(no title)
oramit | 1 year ago
Seriously, look up your local zoning rules. It's not "you can't build a chemical plant next to a preschool" like it's so often portrayed. It's minimum size for the lot, max square footage of the house based on lot size, max/min frontage, height allowances, max garage sizes, minimum number of trees, number of windows.... etc.
It really just goes on like that, and then to top it off, you can be totally compliant with code and still not be approved. Either because of local incompetence (building permits stuck "in review" for years) or because of local opposition.
__egb__|1 year ago
I live near a cove that comes off of the Chesapeake Bay. We have many of those zoning rules here for environmental reasons. Water movement and erosion are huge concerns here. Rules that affect density, frontages, trees within 100’ of the water…they are all necessary for the common good of the entire area.

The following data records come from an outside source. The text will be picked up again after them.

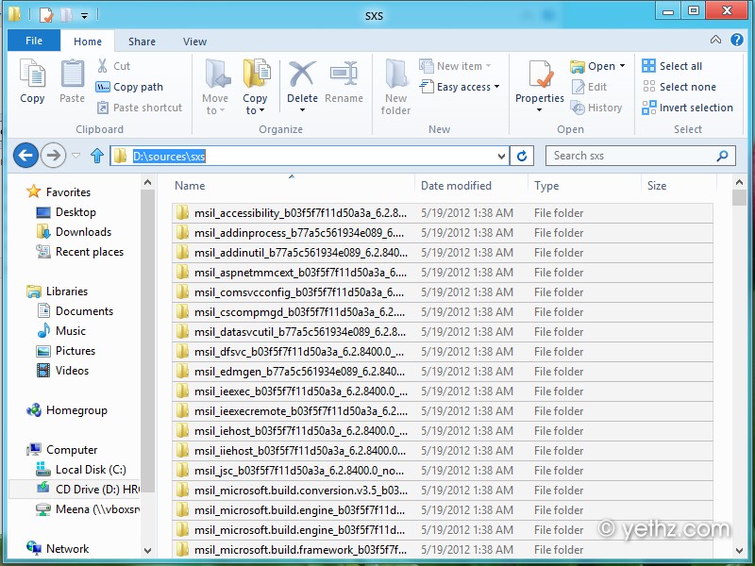
Task: Open Help with the question mark icon
Action: click(x=737, y=40)
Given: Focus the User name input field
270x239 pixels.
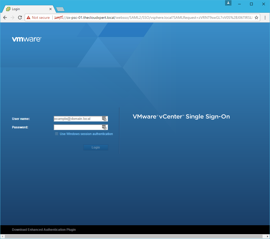Looking at the screenshot, I should [77, 119].
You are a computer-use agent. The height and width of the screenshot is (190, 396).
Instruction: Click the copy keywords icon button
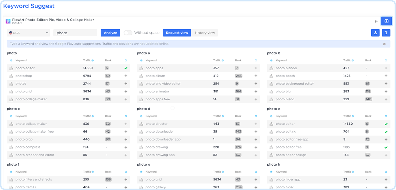[x=386, y=33]
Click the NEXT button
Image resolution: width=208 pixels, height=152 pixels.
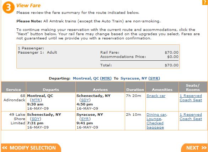194,148
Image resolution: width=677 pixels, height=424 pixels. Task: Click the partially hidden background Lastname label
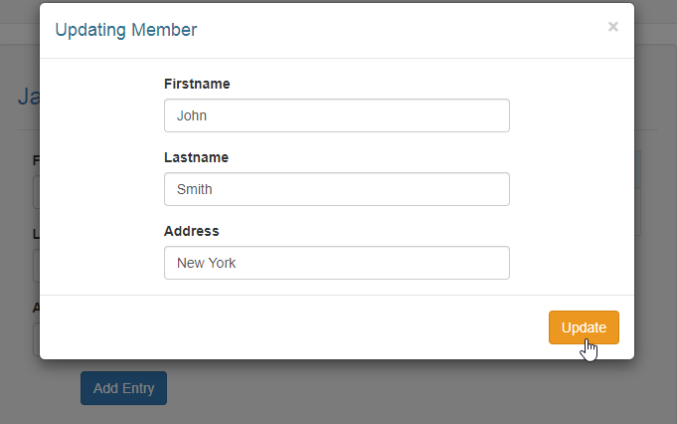(x=36, y=234)
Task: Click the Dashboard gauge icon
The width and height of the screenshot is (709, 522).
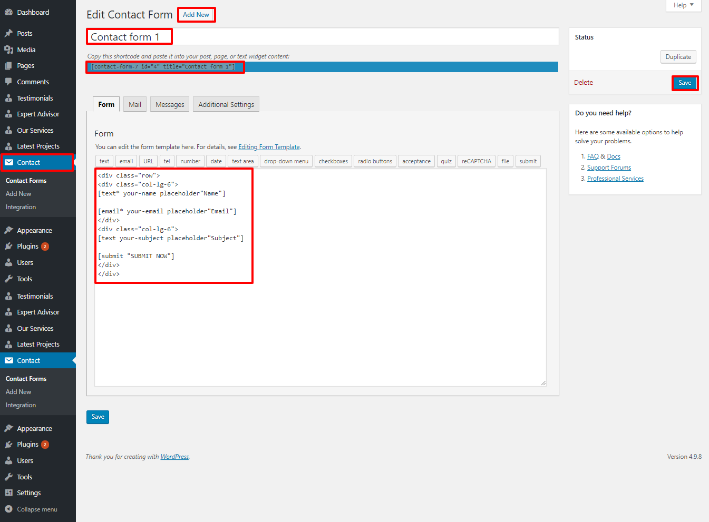Action: pos(8,12)
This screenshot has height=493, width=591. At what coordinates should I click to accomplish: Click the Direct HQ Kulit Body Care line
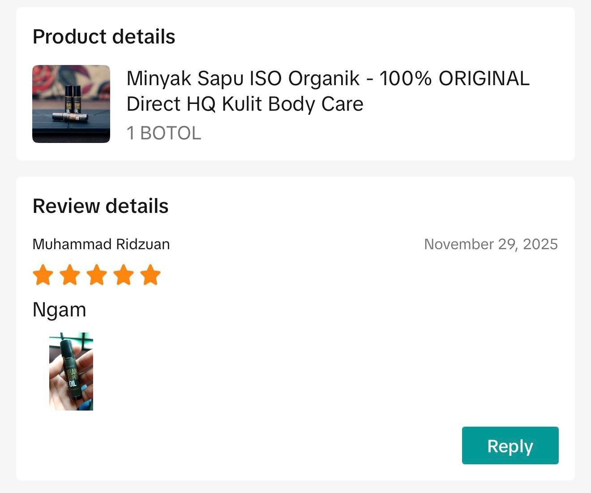tap(245, 104)
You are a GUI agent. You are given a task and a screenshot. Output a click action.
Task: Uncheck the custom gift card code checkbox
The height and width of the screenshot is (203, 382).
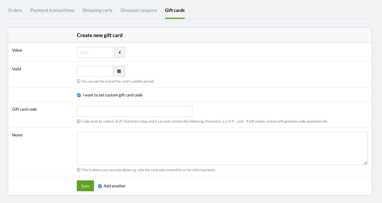[x=79, y=95]
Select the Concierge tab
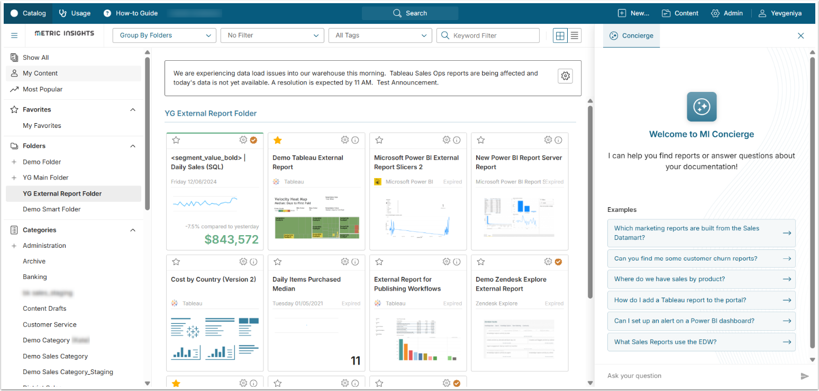Screen dimensions: 819x391 [x=632, y=35]
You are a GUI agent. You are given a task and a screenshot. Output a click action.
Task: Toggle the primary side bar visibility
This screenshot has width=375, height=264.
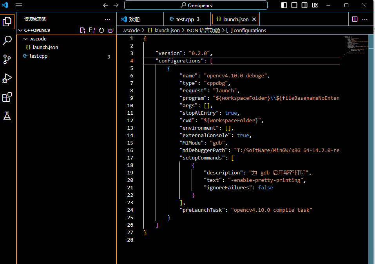coord(284,5)
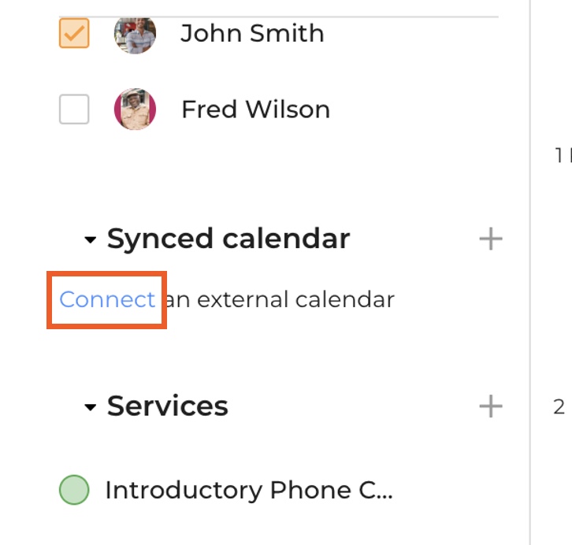Click the 1 o'clock time label
The image size is (572, 545).
(x=561, y=156)
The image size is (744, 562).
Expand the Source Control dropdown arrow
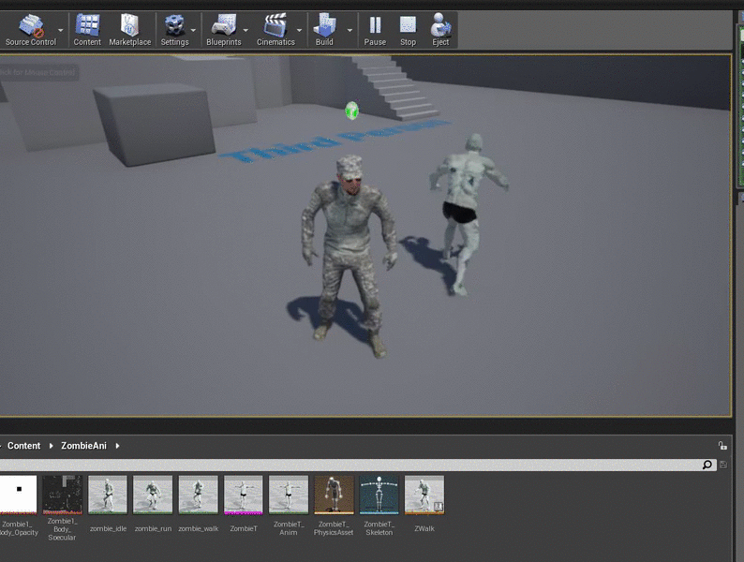click(x=62, y=29)
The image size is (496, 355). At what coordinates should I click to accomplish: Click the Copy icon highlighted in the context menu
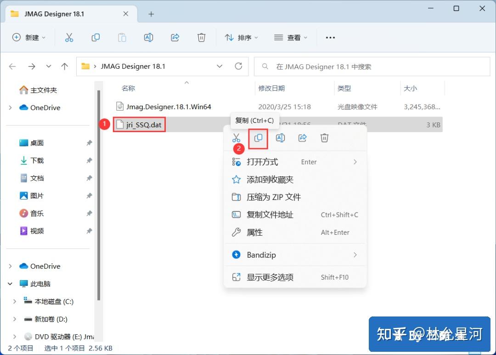pyautogui.click(x=258, y=138)
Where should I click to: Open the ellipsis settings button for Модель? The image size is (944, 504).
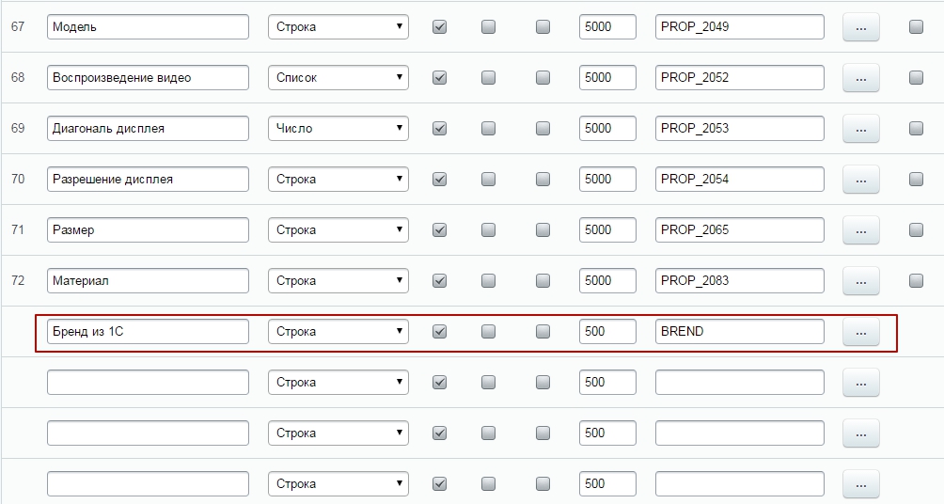coord(860,27)
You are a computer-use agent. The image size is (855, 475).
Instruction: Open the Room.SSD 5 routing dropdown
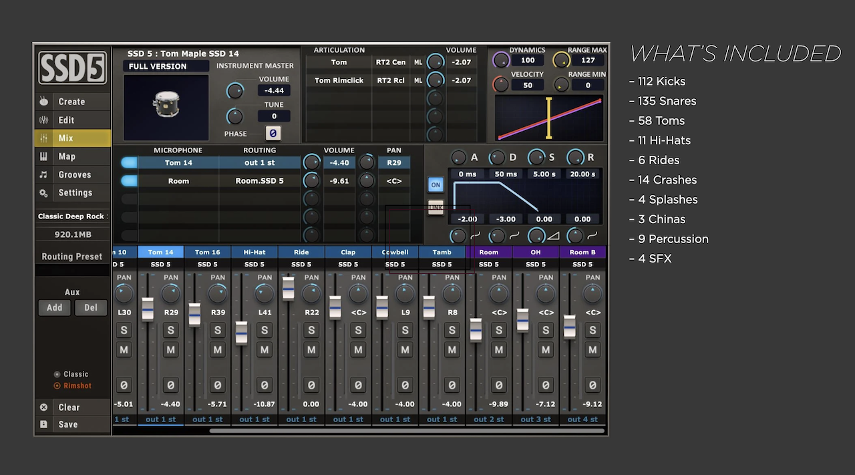(259, 181)
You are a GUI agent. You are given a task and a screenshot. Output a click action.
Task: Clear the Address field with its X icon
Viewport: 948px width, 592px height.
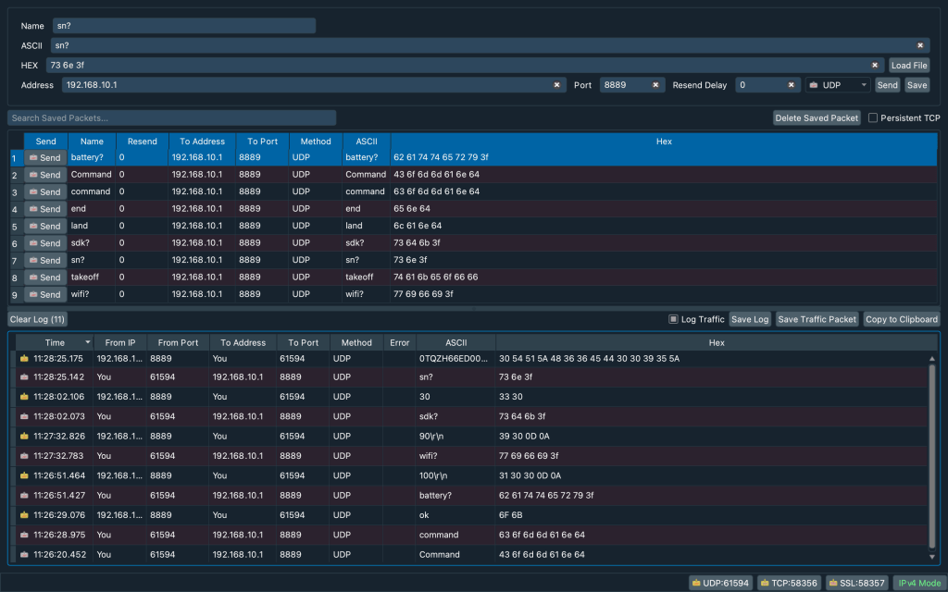click(557, 85)
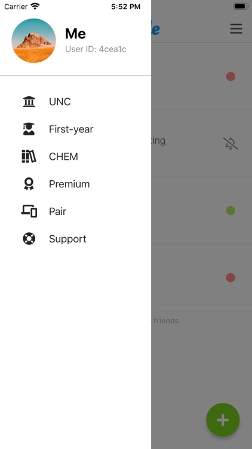Tap the User ID 4cea1c text
This screenshot has height=449, width=252.
(x=96, y=49)
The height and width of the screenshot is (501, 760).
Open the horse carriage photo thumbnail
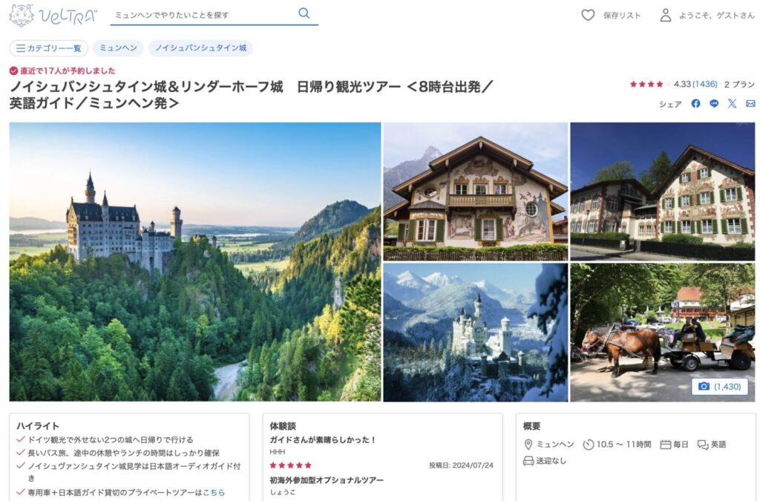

We actually have a case on the other side of the neighborhood. A guy bought some land near his property for cheap. It’s not zoned for development because much of it is wetlands. He thought he could pressure the local zoning board to rezone it so he could make a handsome profit reselling it to a developer. As part of that effort, he diverted a creek and filled in the wetlands…and now several houses in the adjoining neighborhood flood (and there are legal repercussions for our entire neighborhood).
MostlyStable|1 year ago
sd-response|1 year ago
Do you think zoning rules like this - that Washington state is currently trying to change - exist for valid reasons? I really don't see a good reason, other than `NIMBY-ISM`.
oramit|1 year ago
In isolation each rule is defensible (to varying degrees), but when we step back and look at the whole, we've created a regulatory environment that is hostile to development at every step. It's death by a thousand cuts. Big government through a massive collection of tiny rules.
Therein lies the real problem and why this keeps getting worse. There's no political will (probably because there's no political reward) in doing that sort of systemic analysis of the rules. What is actually essential? What is nice to have? What would be great but increases costs so much that it's not worth it?